In the welding field, however, some argue that a robot takeover might be beneficial, and even necessary.
Columbus startup Path Robotics believes AI is one solution to the shortage of skilled labor that plagues welding. Path boasts the “world’s first truly autonomous robotic welding system.” Conceived after 18 months in the basement of a foundry, its system identifies what needs to be welded, welds it and learns along the way.
Path Robotics CEO Andy Lonsberry said he and his brother, Alex Lonsberry, chief technology officer at Path Robotics, always wanted to start a business.
“We had a pretty entrepreneurial upbringing,” Lonsberry said in an interview as he talked about his family's custom motorcycle business, which was his start in manufacturing.
While working on their doctorates at Case Western Reserve University, the Lonsberry brothers spent two years searching for an industry problem where they could put their machine skills and entrepreneurial spirit to use.
The process led them to a company struggling to fill welding positions vacated by employees leaving for better-paying jobs.
Skilled labor shortage
This wasn’t an isolated struggle, Lonsberry said.
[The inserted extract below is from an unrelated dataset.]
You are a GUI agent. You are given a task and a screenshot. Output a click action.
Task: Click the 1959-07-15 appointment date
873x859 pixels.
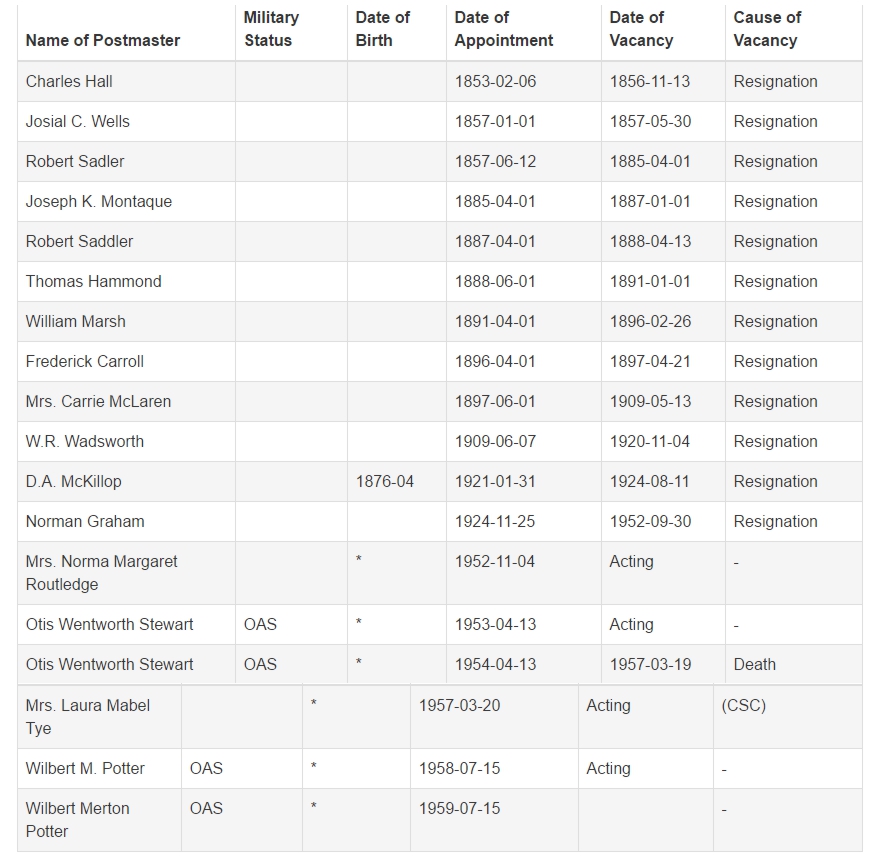tap(459, 808)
According to the American Welding Society, the U.S. could face a shortage of 400,000 welders by 2024.
Path Robotics is targeting something that Jon Jennings, the marketing director at Edison Welding Institute, said is a challenge for companies of every size.
“Right now, manufacturing is not super sexy. Kids don’t want to go into manufacturing,” Jennings said. “They want to be behind a computer, they want to do other things than go into plants.”
Jennings said that robots aren’t really taking roles from human welders and can actually remove welders from dangerous situations.
Roots in the Midwest
Path Robotics is committed to Ohio and the Midwest. When Lonsberry flew to Silicon Valley to seek funding, it was overwhelming.
“A couple of Ohio boys going out to the West Coast, you never know exactly how it’s going to be taken,” Lonsberry said, adding that he believed having an autonomous robot alongside him didn’t hurt. Path found its seed funding in Silicon Valley from venture capital firm Lemnos Labs.
Columbus venture capital firm Drive Capital came next in the Path Robotics equation with an initial $12.5 million investment, Lonsberry said. Path also more recently raised $56 million in series B funding led by New York City-based venture capital firm Addition Capital. Drive also participated in that round.
Drive Partner Nick Solaro said Path Robotics is one of the most exciting companies in its portfolio.
“Underneath what they’ve built is truly remarkable technology,” Solaro said. “Path Robotics is a software that knows how to learn skills, deeply complex skills, with little to no human input.”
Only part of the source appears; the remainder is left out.